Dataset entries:
· · · · ·

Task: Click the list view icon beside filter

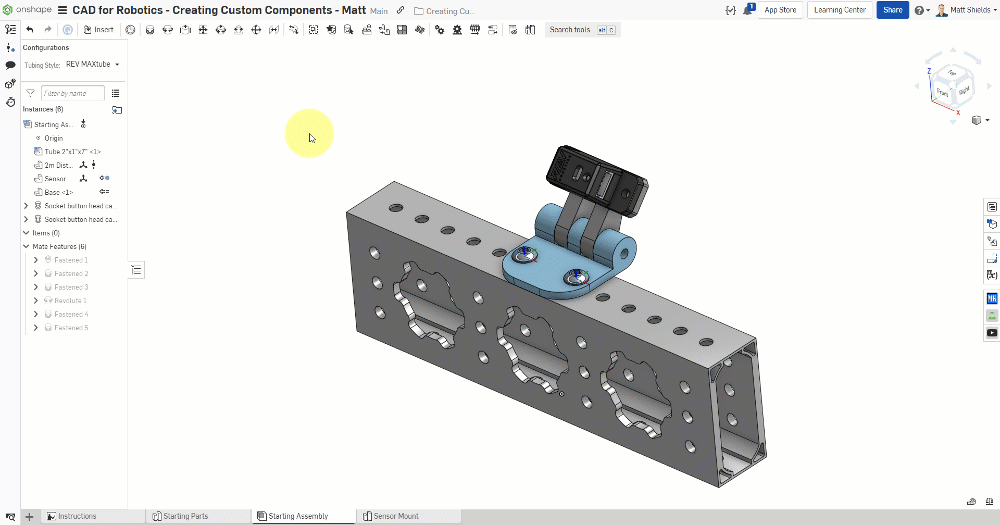Action: coord(116,93)
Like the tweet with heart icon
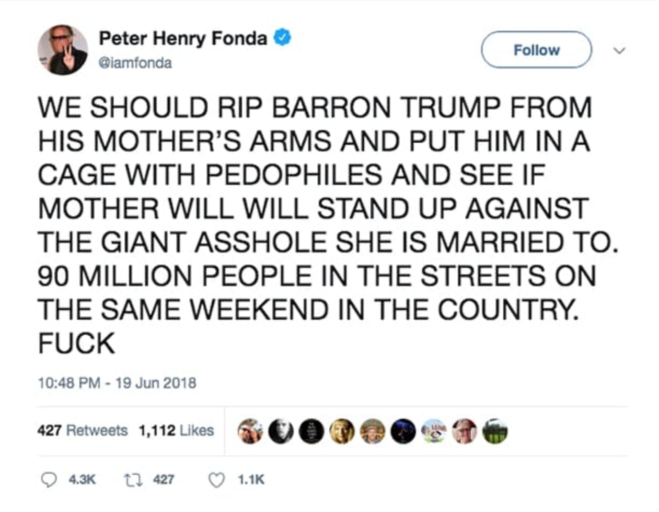Image resolution: width=659 pixels, height=512 pixels. pyautogui.click(x=217, y=480)
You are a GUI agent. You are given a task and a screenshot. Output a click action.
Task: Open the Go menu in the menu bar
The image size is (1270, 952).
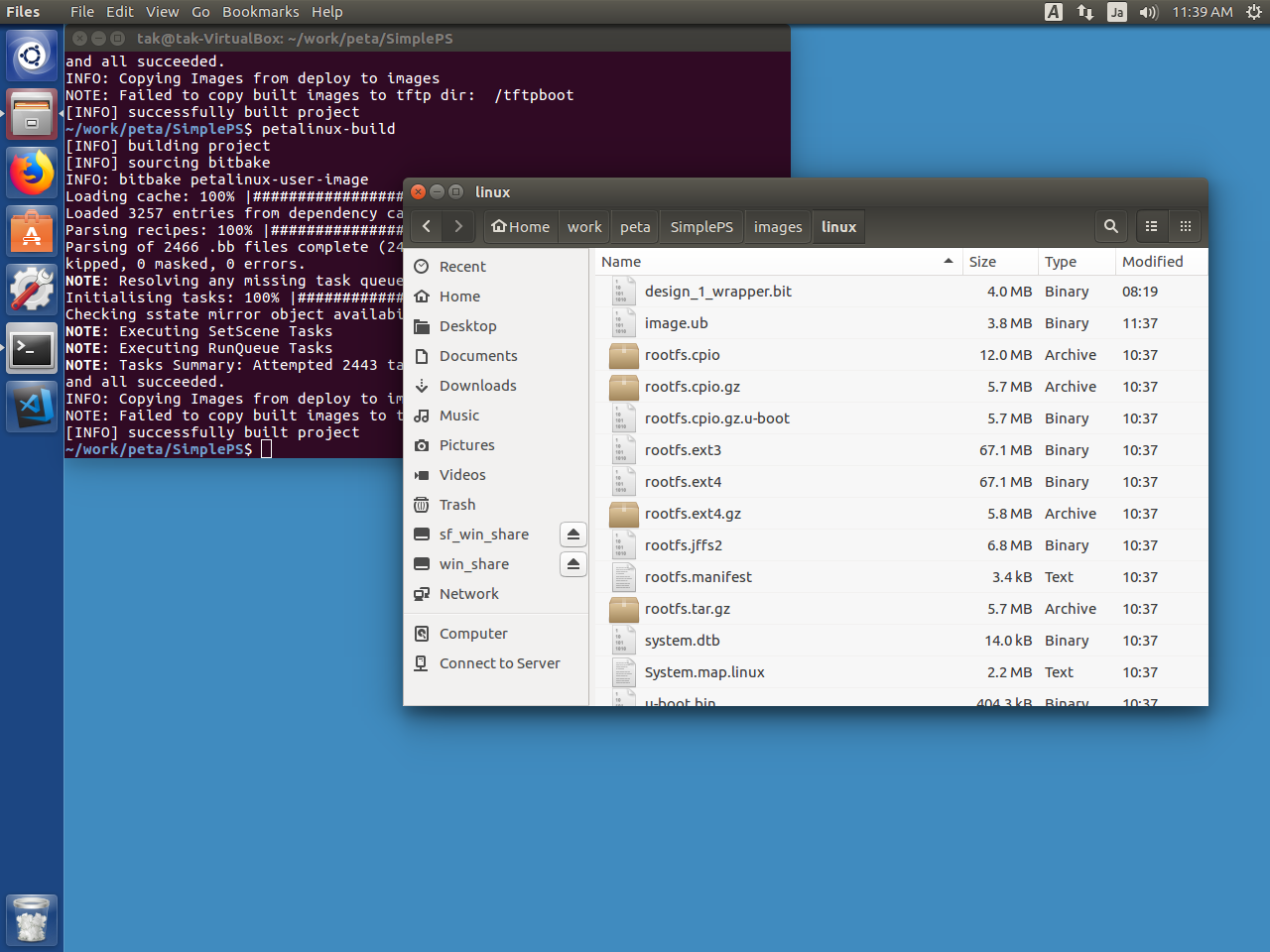click(200, 12)
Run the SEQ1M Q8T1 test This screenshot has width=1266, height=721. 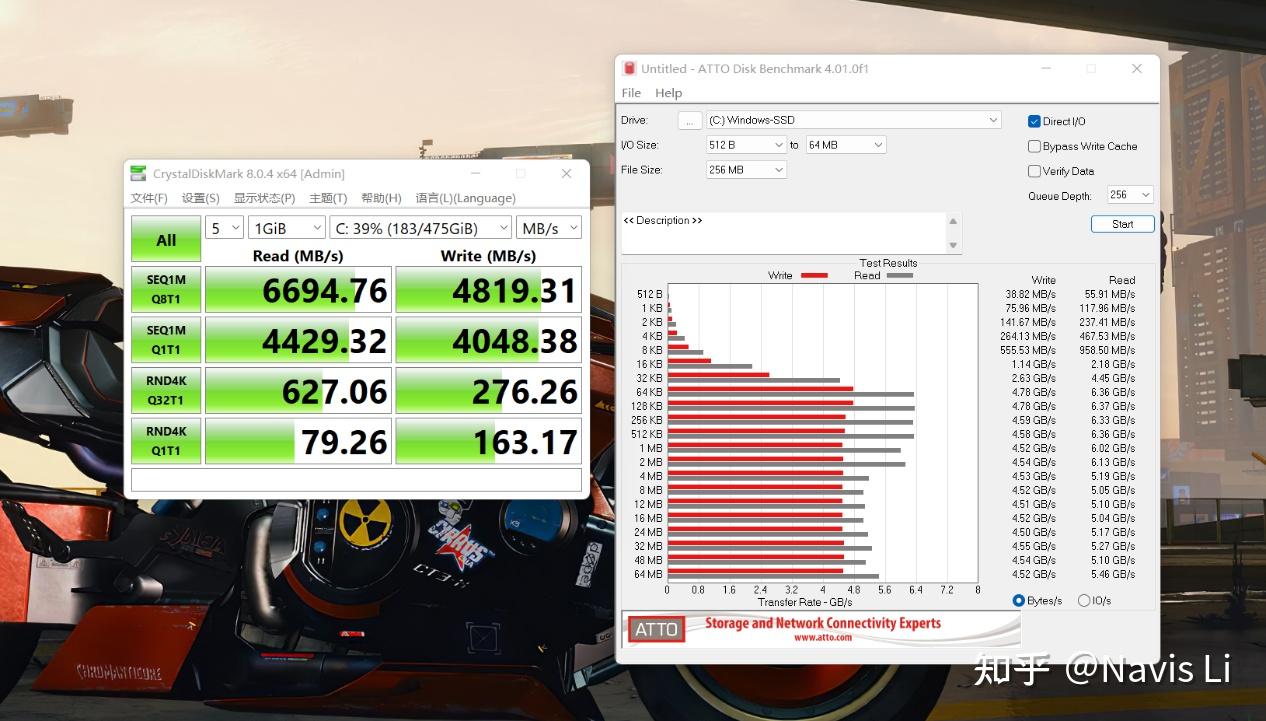tap(165, 289)
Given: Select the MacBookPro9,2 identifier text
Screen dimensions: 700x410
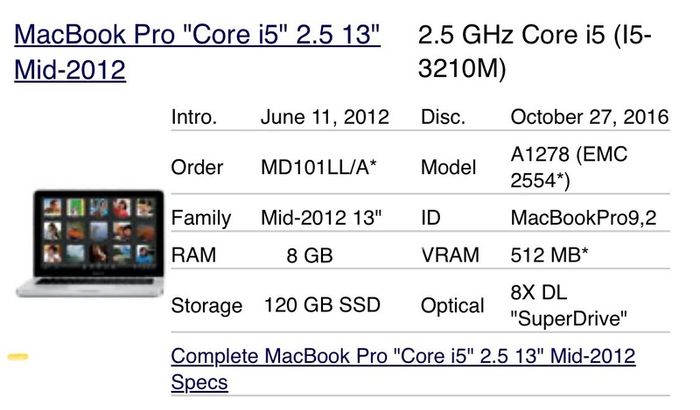Looking at the screenshot, I should (583, 218).
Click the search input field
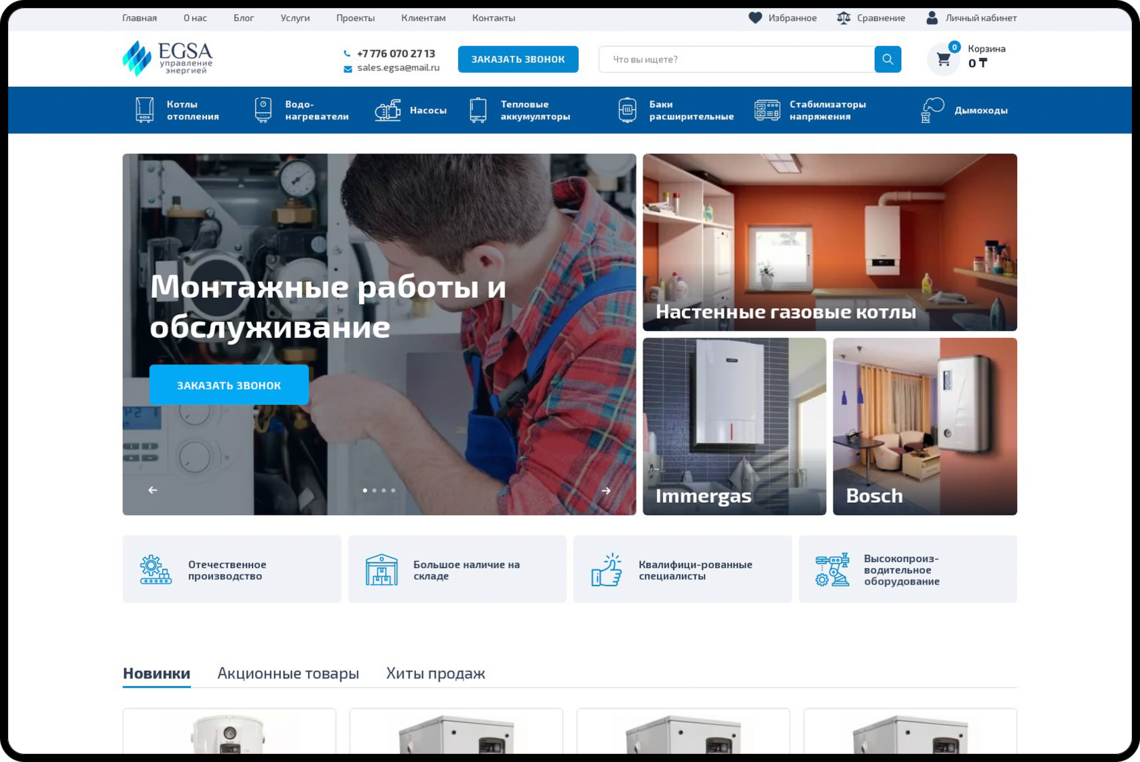This screenshot has width=1140, height=762. [x=737, y=60]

· · · · ·

● TRY IT
A word-for-word copy is needed of the lines from the line holding "Screen dimensions: 700x410" through the end of the records, both included, excluding every picture.

● YOUR RESPONSE
Screen dimensions: 700x410
Looking at the screenshot, I should (583, 218).
Click the search input field
This screenshot has width=1140, height=762. [x=737, y=60]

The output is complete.